SHORT PROBLEM 1: Reproduce the listing below exactly, starting at its first line and ending after the line that contains "Action: 167,177".

TEXT SECTION:
——————————
This interactive guide shows how discrete distributions arise from sums and sequences of Bernoulli trials, how continuous distributions emerge as limiting cases, and the mathematical machinery (moment generating functions, limits, and transformations) that connects them all.

The Bernoulli Distribution

X \sim \text{Bernoulli}(p), \quad P(X = k) = p^k(1-p)^{1-k}, \quad k \in \{0, 1\}

Parameters: $p \in [0,1]$ (probability of success)

MGF: $M_X(t) = (1-p) + pe^t = 1 + p(e^t - 1)$

Mean: $\mathbb{E}[X] = p$ | Variance: $\text{Var}(X) = p(1-p)$

                # NumPy

                rng.choice([0, 1], p=[1-p, p])

                # SciPy

                scipy.stats.bernoulli(p).rvs()
——————————
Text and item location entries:
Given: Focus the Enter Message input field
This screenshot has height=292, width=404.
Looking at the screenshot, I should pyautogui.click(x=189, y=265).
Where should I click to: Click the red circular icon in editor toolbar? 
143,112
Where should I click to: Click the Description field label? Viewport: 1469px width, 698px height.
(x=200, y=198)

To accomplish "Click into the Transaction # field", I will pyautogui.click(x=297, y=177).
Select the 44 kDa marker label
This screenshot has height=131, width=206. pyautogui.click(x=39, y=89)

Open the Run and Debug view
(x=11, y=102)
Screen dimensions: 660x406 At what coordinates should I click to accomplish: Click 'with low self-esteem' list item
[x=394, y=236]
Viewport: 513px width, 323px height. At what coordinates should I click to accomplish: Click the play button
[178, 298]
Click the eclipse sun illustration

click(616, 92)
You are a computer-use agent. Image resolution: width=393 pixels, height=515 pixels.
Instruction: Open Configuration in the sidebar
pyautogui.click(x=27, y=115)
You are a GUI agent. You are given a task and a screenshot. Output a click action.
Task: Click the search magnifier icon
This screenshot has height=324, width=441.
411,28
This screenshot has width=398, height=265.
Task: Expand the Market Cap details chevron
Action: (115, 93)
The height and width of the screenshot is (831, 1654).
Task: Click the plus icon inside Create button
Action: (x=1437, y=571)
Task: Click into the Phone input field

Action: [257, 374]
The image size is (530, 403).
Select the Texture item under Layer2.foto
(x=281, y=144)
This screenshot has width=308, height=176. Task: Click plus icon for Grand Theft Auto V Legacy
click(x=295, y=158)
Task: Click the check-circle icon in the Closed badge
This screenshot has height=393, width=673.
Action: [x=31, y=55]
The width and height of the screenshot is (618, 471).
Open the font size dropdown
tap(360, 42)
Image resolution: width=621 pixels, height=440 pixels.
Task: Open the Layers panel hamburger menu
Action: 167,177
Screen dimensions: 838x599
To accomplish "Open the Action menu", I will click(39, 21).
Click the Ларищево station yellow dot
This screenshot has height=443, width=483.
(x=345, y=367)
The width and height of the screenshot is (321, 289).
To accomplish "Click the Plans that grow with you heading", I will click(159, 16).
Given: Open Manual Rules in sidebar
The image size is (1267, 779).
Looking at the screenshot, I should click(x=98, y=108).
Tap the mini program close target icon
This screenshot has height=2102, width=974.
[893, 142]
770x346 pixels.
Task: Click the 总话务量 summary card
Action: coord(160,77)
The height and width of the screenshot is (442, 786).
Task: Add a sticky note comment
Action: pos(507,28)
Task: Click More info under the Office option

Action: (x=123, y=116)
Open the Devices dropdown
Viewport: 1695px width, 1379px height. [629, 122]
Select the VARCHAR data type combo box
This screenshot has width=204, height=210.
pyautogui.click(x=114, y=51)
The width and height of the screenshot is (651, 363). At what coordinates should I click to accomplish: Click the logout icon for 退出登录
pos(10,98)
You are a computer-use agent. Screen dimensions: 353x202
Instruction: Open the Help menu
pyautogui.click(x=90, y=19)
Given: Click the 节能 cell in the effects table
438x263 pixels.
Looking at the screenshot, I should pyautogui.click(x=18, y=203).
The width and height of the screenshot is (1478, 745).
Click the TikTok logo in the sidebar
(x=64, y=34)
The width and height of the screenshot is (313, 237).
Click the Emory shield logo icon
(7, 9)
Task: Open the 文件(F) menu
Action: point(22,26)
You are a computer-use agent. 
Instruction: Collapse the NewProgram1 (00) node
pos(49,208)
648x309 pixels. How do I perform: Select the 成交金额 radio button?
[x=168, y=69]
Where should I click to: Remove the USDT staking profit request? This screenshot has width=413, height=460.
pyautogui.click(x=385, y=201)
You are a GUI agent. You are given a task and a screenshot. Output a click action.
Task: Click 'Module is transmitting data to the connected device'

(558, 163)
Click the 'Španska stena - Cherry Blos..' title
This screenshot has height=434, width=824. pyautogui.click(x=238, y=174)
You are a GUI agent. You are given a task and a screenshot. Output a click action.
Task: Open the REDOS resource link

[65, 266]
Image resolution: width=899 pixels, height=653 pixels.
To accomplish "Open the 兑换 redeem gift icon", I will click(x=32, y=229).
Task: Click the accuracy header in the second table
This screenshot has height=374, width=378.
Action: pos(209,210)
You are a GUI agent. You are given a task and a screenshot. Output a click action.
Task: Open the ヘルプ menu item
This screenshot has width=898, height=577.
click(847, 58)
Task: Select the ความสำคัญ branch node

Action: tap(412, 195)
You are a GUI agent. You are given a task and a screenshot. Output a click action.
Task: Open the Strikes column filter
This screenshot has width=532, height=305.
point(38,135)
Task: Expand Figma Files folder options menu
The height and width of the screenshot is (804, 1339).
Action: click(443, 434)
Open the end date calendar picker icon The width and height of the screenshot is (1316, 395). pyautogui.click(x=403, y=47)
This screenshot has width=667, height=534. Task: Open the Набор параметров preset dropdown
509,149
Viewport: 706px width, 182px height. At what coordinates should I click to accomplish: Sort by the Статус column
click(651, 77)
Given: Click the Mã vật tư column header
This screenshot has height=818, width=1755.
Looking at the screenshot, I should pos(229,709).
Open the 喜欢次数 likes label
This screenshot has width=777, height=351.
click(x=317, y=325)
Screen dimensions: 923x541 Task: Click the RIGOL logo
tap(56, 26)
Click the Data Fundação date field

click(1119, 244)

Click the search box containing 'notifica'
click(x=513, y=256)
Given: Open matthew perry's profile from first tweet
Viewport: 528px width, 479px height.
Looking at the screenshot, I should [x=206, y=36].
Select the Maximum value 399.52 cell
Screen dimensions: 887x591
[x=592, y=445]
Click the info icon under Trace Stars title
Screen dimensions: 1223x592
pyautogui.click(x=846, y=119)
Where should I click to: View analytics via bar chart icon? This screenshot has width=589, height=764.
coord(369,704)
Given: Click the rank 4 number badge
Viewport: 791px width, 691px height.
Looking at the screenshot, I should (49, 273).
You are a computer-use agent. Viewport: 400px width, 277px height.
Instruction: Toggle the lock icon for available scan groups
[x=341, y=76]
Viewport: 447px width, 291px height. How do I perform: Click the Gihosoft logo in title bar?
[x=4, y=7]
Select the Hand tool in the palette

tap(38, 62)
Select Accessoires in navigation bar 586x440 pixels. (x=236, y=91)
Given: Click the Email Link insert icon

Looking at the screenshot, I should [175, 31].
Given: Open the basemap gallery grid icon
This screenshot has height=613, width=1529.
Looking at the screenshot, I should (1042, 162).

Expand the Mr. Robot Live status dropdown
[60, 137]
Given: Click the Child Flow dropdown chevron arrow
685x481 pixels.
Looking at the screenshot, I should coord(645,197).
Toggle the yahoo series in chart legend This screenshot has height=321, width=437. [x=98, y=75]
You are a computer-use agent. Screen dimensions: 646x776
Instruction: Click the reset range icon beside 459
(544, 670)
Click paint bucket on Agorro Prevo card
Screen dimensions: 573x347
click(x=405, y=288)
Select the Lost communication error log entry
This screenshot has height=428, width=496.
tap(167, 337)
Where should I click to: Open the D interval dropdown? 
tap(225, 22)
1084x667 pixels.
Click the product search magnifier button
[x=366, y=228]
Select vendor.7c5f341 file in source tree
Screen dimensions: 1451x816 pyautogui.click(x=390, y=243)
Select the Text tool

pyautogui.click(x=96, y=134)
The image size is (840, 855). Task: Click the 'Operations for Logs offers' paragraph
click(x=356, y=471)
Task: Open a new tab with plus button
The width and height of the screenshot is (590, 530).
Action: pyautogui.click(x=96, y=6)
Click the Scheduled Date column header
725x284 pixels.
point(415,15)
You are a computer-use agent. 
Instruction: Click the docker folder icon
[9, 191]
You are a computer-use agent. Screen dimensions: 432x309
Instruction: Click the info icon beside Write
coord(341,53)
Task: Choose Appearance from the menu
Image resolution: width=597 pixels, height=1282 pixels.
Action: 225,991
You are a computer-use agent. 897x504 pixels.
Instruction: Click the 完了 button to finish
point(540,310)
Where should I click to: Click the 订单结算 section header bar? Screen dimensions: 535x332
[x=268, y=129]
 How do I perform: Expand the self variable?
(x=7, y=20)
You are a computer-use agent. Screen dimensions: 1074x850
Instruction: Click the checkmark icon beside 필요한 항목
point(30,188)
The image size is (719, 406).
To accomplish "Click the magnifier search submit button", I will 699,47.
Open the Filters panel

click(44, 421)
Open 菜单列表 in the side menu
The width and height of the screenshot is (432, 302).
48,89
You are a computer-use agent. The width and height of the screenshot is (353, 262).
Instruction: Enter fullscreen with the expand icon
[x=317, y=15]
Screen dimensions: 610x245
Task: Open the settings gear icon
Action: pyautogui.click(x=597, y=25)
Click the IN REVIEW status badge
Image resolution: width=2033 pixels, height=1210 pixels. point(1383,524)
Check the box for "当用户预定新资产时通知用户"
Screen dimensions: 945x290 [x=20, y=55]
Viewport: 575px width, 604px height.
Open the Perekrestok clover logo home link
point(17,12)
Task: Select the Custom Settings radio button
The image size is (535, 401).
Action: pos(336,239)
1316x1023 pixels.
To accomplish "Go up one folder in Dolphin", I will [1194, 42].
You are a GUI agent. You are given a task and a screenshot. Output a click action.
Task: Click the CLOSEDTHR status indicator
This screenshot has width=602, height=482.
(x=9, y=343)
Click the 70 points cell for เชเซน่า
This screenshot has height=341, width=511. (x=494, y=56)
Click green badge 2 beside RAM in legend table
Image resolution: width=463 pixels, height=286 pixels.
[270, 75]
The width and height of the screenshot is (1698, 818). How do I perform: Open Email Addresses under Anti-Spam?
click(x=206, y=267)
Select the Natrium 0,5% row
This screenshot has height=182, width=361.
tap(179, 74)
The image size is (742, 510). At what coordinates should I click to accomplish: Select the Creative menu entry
——————————
SHORT PROBLEM 2: In the text on probability distributions, turn the paragraph beginning "This interactive guide shows" into a short list of the topics it covers.

FINAL ANSWER 1:
Given: Focus the Enter Message input field
This screenshot has height=292, width=404.
Looking at the screenshot, I should pyautogui.click(x=189, y=265).
Where should I click to: Click the red circular icon in editor toolbar? 
143,112
Where should I click to: Click the Description field label? Viewport: 1469px width, 698px height.
(x=200, y=198)

To accomplish "Click into the Transaction # field", I will pyautogui.click(x=297, y=177).
Select the 44 kDa marker label
This screenshot has height=131, width=206. pyautogui.click(x=39, y=89)

Open the Run and Debug view
(x=11, y=102)
Screen dimensions: 660x406 At what coordinates should I click to accomplish: Click 'with low self-esteem' list item
[x=394, y=236]
Viewport: 513px width, 323px height. At what coordinates should I click to accomplish: Click the play button
[178, 298]
Click the eclipse sun illustration

click(616, 92)
You are a computer-use agent. Image resolution: width=393 pixels, height=515 pixels.
Instruction: Open Configuration in the sidebar
pyautogui.click(x=27, y=115)
You are a GUI agent. You are given a task and a screenshot. Output a click action.
Task: Click the search magnifier icon
This screenshot has height=324, width=441.
411,28
This screenshot has width=398, height=265.
Task: Expand the Market Cap details chevron
Action: (115, 93)
The height and width of the screenshot is (831, 1654).
Task: Click the plus icon inside Create button
Action: (x=1437, y=571)
Task: Click into the Phone input field

Action: [257, 374]
The image size is (530, 403).
Select the Texture item under Layer2.foto
(x=281, y=144)
This screenshot has width=308, height=176. Task: Click plus icon for Grand Theft Auto V Legacy
click(x=295, y=158)
Task: Click the check-circle icon in the Closed badge
This screenshot has height=393, width=673.
Action: [x=31, y=55]
The width and height of the screenshot is (618, 471).
Open the font size dropdown
tap(360, 42)
Image resolution: width=621 pixels, height=440 pixels.
Task: Open the Layers panel hamburger menu
Action: 167,177

FINAL ANSWER 2:
- How discrete distributions arise from sums and sequences of Bernoulli trials
- How continuous distributions emerge as limiting cases
- The mathematical machinery that connects them all: moment generating functions, limits, and transformations